Exercise data Block Start

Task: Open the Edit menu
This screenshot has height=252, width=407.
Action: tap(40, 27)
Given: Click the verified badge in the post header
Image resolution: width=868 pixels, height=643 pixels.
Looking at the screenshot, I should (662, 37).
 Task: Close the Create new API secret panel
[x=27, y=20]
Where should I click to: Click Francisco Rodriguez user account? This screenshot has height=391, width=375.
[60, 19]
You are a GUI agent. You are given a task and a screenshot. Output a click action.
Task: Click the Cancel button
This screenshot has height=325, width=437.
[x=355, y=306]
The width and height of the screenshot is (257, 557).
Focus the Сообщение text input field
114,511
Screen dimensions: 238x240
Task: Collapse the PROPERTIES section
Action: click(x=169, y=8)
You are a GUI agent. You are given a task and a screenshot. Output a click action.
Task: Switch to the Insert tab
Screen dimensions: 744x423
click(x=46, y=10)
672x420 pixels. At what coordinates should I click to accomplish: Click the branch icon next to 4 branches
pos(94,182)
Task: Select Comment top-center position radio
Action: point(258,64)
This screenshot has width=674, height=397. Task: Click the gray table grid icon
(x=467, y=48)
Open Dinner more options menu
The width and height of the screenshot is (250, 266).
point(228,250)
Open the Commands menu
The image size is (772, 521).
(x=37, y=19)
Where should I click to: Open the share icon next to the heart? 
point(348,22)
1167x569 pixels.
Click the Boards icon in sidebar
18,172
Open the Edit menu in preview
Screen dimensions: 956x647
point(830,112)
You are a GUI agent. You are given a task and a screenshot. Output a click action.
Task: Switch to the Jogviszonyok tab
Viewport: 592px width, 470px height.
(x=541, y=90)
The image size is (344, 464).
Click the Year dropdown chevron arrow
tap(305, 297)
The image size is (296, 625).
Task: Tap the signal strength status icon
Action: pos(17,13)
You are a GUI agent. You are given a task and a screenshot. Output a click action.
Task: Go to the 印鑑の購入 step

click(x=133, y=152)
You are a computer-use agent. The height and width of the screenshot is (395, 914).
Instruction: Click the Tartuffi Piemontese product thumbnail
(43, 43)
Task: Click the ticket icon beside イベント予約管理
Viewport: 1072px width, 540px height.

Exercise data Block End

Your objective: A single number is the whole answer: the count of lines above that hold "Edit".

Result for this task: 2